*WORK REQUEST 1*: Can you rewrite the paragraph in the radio bulletin that begins "CHILDREN'S RIGHTS: The Commissioner for Children" as a short list that keeps its main facts?
*WORK REQUEST 2*: Copy out the part of the radio bulletin starting with "PARLIAMENT RESUMES: Parliament" and going on through "in the affair.".

National Radio Midday Bulletin
Children’s Rights – Chest Tapping – TVNZ Board – Parliament Resumes – Tainui Restructuring X2 – Afghan Hijack – Yugoslav Shooting – Variation 17 Support – Drug Billionaire – Broadcast Corruption – Kiwi Tomatoes
CHILDREN’S RIGHTS: The Commissioner for Children Roger McClay says parents don’t have the right to refuse medical treatment for their children when a child’s life is at stake. The commissioner says the state must protect the child’s interests when parents can’t or wont do this so and advocates court intervention early on if authorities and parents disagree. His comments follow the Liam Williams-Holloway case where parents removed a boy from cancer therapy against the wishes of the medical profession.
CHEST TAPPING: The father of a baby who died after receiving a type of chest “tapping” therapy says he will sue National Women’s hospital if he does not receive compensation. He says that if the state is prepared to initiate an inquiry that compensation is
TVNZ BOARD: Broadcasting Minister Marian Hobbs says she will be talking to the Television New Zealand’s board about the general direction and timetable it would take next week. Ms Hobbs said she was astounded at $6.25 million payout former broadcaster John Hawkesby received in arbitration and said she could not express complete confidence in the current TVNZ board.
PARLIAMENT RESUMES: Parliament resumes for the first time at 2pm since the general election. New Minister’s will get a chance to speak for the first time in their maiden speeches. Opposition Leader Jenny Shipley is likely to start
TAINUI RESTRUCTURING: Tainui restructuring of the tribes assets of $245 million could see across the board staff reductions. A report shows the tribe’s assets, including a Waikato Rugby Team have been under-performing. ,
TAINUI RESTRUCTURING: The Maori Affairs Minister Dover Samuels says there is no need to investigate the tribes assets at this time. Mr Samuels says that if the company was not a Maori one there would be little public interest in the affair.

*RECORD SET*:
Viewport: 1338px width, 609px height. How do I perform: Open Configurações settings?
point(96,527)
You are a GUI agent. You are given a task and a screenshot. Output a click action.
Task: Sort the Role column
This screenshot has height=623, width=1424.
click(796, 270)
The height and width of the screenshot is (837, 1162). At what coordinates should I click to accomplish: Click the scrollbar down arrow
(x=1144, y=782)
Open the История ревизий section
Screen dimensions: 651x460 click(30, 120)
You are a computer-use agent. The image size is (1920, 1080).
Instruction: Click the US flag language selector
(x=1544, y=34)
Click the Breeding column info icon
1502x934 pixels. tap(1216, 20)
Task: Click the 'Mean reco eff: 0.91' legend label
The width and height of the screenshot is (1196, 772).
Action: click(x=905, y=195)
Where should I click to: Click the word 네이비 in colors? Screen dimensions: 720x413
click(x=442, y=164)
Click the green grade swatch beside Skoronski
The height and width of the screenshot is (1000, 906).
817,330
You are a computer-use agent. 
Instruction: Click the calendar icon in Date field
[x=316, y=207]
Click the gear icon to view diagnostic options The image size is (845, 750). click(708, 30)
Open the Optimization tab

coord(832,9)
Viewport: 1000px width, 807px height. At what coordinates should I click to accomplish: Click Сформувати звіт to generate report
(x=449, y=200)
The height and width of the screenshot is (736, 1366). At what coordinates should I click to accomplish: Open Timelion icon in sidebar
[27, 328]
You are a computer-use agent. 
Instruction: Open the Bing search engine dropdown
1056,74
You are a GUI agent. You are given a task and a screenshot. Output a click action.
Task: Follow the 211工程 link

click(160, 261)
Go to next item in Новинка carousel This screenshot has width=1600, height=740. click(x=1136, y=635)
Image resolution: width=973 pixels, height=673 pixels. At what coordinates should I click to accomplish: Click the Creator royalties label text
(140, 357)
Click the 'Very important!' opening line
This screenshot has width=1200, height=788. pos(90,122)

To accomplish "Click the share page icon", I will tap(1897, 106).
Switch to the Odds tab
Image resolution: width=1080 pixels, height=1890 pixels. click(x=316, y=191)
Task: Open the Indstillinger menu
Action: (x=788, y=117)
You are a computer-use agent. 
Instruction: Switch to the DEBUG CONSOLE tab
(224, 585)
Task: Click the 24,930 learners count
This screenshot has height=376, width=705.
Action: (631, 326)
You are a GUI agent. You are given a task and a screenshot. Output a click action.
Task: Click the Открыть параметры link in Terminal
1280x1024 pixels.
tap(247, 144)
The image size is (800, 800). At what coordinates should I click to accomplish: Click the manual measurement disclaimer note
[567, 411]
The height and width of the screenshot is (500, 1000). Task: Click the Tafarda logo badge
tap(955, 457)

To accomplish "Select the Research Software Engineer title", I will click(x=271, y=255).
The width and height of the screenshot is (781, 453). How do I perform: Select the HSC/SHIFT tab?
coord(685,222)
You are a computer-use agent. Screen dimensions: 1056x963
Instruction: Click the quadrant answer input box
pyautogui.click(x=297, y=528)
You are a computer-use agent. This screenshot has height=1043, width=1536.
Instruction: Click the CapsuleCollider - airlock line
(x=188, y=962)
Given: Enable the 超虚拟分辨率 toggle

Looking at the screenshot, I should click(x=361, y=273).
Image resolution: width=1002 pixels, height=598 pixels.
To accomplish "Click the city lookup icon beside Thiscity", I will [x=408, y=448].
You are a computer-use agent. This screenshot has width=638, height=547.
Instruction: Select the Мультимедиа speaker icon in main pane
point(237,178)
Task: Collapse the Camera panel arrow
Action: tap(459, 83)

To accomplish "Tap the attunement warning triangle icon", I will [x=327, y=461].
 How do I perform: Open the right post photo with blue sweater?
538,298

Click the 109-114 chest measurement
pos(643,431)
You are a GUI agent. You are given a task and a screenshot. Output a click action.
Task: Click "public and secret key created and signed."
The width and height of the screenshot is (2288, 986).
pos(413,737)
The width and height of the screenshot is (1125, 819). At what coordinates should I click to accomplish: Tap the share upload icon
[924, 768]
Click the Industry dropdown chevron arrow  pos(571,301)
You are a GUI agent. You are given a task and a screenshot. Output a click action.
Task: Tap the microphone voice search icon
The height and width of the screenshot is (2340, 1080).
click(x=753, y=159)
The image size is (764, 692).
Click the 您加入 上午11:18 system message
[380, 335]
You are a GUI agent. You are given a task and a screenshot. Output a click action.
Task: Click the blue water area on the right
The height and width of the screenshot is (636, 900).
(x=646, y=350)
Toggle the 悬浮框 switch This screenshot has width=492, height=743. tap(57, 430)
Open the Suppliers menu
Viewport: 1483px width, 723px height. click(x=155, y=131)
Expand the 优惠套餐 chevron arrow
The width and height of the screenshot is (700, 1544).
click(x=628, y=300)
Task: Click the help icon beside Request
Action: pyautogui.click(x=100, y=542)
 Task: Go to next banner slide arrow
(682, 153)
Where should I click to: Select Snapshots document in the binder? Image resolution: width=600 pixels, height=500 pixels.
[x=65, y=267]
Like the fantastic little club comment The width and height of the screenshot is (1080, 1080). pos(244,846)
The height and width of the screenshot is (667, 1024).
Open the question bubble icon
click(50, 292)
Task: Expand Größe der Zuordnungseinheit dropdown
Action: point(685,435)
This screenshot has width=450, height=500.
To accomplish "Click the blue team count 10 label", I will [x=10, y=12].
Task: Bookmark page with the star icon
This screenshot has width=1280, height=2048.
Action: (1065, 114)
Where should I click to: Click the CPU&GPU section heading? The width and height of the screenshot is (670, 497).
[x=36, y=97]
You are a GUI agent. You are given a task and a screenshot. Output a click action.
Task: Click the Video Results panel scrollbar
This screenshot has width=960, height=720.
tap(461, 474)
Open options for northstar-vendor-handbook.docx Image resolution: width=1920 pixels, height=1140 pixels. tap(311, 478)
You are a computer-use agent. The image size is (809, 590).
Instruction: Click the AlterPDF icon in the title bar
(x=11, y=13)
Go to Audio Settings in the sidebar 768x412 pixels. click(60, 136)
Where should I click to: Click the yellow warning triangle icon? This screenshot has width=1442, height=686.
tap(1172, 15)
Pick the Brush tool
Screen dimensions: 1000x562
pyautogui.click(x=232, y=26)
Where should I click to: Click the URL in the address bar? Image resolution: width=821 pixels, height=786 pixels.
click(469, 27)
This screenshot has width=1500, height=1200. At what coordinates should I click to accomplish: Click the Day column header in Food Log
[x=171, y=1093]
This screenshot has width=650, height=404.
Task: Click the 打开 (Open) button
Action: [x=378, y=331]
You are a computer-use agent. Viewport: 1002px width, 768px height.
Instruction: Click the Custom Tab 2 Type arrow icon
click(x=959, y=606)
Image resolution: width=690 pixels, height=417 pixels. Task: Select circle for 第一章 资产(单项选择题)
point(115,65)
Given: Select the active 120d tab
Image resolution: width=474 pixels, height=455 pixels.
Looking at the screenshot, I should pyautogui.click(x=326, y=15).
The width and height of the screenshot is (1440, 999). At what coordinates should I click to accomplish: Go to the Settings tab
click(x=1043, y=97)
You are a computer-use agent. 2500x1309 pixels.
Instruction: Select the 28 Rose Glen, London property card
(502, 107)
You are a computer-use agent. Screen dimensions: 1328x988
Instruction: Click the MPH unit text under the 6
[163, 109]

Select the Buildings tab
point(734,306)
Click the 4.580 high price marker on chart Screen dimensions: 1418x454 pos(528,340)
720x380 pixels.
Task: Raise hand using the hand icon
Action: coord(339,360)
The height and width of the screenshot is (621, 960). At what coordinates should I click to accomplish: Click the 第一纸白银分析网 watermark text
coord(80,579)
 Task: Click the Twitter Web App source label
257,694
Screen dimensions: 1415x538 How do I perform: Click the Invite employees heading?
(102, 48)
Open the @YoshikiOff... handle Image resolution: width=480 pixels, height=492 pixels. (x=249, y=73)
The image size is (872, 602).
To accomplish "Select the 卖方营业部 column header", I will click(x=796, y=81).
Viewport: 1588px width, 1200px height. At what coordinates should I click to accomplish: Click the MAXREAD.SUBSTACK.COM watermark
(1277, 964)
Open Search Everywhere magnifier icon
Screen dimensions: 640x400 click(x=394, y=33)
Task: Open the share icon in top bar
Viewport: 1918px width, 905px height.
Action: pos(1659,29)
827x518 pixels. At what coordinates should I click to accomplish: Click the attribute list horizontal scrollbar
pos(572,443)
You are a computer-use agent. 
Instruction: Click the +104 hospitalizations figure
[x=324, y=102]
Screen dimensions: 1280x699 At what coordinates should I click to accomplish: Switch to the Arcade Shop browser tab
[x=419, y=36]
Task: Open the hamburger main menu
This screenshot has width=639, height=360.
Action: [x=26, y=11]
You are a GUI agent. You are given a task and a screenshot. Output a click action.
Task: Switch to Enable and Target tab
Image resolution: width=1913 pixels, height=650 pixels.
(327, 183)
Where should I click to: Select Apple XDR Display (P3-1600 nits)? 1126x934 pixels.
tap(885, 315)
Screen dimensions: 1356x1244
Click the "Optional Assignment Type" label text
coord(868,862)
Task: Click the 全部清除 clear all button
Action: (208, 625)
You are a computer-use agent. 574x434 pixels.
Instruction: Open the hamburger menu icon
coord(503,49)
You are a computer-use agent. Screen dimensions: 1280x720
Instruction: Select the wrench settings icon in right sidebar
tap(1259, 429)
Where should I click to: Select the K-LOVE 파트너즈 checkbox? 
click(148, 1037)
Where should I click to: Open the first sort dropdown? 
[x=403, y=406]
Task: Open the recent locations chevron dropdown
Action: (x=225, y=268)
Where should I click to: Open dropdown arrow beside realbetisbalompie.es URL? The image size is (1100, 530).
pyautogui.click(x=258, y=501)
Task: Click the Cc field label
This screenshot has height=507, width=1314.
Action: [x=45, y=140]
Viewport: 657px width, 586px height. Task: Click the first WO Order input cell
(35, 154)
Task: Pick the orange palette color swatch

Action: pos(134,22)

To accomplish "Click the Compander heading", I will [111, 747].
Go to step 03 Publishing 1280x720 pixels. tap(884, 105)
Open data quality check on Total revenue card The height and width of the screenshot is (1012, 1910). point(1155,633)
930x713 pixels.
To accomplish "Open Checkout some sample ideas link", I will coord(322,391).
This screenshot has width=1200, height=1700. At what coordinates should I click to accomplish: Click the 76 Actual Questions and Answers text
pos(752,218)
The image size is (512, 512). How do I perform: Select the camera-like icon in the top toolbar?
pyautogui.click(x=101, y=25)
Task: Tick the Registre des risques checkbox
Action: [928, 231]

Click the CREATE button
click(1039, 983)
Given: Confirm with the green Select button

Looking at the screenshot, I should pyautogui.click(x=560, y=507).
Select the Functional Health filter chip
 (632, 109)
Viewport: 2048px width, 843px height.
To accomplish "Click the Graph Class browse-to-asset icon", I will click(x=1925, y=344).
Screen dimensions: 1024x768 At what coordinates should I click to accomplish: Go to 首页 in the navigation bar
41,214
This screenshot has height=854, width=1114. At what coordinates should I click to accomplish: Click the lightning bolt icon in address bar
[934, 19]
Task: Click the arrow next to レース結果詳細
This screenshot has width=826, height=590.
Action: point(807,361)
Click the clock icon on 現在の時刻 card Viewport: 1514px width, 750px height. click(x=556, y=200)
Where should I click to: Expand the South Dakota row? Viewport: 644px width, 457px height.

*PROBLEM SOLUTION 1*:
- Commissioner for Children Roger McClay says parents have no right to refuse medical treatment for their children when a child's life is at stake.
- He says the state must protect the child's interests when parents can't or won't.
- He advocates early court intervention if authorities and parents disagree.
- His comments follow the Liam Williams-Holloway case, in which parents removed a boy from cancer therapy against the wishes of the medical profession.

*PROBLEM SOLUTION 2*:
PARLIAMENT RESUMES: Parliament resumes for the first time at 2pm since the general election. New Minister’s will get a chance to speak for the first time in their maiden speeches. Opposition Leader Jenny Shipley is likely to start
TAINUI RESTRUCTURING: Tainui restructuring of the tribes assets of $245 million could see across the board staff reductions. A report shows the tribe’s assets, including a Waikato Rugby Team have been under-performing. ,
TAINUI RESTRUCTURING: The Maori Affairs Minister Dover Samuels says there is no need to investigate the tribes assets at this time. Mr Samuels says that if the company was not a Maori one there would be little public interest in the affair.